§ **STATED TASK 1**
List every person named in the article below about Scott Adams.

§ **TEXT PROVIDED**
— BEGIN —

By Julie Kelly
Monday, June 05, 2017
When Scott Adams, the creator of “Dilbert,” endorsed
Donald Trump for president, the “Clinton bullies,” as he calls them, came after
him with full force: “They started calling newspapers, demanding they drop
‘Dilbert,’” Adams told me from his Berkeley-area home last week. “My speaking
engagements dried up to zero. My income dropped by about one-third.”
He initially endorsed Clinton to protect “his own
personal safety, because I live in California. It isn’t safe to be a Trump
supporter where I live,” he wrote in his blog last September when he officially
switched his endorsement to Trump over concerns about Clinton’s health and
estate tax plan.
Now Adams is emerging as a key provocateur in an area
even more brutally divisive than presidential politics: climate change. The man
who has satirized corporate culture and groupthink for nearly 30 years is
agitating the groupthink on both sides of the climate change debate. “I’m
looking at this through a persuasive filter. The argument is absurd on both
sides,” he said. “People have convinced themselves they understand it, but they
don’t. There could be a third option on this.”

— END —

§ **RECORDS SHOWN**
— BEGIN —

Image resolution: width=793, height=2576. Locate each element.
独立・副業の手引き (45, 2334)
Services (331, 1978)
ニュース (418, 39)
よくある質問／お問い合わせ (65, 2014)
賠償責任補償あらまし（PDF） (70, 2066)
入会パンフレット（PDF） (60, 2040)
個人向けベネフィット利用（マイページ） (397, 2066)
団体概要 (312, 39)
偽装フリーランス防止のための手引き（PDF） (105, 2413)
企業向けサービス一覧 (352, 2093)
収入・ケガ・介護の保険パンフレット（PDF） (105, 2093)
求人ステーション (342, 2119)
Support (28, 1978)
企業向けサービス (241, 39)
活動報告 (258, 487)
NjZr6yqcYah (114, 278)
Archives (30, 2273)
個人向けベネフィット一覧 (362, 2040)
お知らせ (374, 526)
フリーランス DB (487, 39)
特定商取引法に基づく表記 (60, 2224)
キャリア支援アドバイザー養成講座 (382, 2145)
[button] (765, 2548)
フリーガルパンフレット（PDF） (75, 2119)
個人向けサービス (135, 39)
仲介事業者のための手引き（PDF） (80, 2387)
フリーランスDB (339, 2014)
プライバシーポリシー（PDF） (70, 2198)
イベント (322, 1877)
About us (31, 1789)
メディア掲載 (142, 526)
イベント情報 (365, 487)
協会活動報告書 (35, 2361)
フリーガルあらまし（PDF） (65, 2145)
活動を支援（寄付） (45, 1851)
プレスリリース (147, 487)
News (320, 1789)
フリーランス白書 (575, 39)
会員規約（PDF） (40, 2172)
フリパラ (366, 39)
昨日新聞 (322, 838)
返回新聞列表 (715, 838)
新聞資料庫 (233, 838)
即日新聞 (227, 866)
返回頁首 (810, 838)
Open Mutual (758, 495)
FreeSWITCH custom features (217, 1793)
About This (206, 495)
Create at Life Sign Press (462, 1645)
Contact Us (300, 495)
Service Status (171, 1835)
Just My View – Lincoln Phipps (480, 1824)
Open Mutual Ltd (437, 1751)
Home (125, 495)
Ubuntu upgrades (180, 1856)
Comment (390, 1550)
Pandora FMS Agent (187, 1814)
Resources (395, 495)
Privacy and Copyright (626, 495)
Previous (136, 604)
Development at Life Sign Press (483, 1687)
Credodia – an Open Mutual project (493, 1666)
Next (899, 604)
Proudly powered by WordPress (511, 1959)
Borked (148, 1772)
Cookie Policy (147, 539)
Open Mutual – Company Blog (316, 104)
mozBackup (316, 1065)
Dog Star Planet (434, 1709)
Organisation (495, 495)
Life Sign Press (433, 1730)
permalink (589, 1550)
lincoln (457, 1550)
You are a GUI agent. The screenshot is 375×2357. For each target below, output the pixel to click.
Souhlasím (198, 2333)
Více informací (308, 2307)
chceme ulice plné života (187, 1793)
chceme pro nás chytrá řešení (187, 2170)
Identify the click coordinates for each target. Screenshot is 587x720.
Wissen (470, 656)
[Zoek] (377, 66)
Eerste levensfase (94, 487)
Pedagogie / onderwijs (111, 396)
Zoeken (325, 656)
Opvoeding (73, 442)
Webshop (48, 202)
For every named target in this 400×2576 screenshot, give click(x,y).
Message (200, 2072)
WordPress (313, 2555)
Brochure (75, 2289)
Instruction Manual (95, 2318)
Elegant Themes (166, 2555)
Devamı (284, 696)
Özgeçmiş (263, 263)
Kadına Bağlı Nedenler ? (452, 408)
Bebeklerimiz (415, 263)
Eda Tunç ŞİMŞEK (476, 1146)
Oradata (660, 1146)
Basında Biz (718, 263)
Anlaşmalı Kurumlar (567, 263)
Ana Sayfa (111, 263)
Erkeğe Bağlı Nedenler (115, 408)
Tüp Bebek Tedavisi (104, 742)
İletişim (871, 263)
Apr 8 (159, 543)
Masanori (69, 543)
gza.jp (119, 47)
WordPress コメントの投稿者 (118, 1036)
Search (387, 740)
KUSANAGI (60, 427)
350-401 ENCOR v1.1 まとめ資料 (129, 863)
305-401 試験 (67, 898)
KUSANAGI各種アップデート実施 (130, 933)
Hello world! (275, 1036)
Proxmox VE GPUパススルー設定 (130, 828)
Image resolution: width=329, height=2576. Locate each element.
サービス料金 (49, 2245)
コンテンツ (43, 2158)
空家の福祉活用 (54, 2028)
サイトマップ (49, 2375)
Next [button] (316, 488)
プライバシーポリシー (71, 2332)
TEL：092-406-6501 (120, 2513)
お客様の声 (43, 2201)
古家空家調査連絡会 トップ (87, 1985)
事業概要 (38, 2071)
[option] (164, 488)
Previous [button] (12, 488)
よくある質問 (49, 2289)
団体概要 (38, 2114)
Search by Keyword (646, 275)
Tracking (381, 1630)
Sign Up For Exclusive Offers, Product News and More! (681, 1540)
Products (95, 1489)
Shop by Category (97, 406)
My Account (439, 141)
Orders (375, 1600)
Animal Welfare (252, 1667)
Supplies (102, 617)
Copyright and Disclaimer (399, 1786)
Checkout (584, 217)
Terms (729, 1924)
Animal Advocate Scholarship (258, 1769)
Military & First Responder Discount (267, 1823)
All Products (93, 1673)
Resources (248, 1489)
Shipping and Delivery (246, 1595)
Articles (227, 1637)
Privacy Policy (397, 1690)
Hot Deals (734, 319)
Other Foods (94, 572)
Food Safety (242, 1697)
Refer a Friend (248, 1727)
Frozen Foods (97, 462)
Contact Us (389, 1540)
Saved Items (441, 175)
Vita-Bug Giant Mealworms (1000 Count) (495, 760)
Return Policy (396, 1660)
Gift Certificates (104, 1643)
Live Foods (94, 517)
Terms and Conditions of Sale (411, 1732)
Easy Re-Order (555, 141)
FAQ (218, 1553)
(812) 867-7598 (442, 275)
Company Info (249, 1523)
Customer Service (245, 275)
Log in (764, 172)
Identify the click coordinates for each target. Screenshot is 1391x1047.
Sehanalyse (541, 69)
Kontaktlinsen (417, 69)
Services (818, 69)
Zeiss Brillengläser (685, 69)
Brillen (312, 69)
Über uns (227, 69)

— END —

§ **STATED TASK 2**
Count the lines of the listing above that contain the string "coordinates", and reply with the number alone.

§ **RESPONSE 1**
Julie Kelly
Scott Adams
Donald Trump
Clinton

§ **RESPONSE 2**
2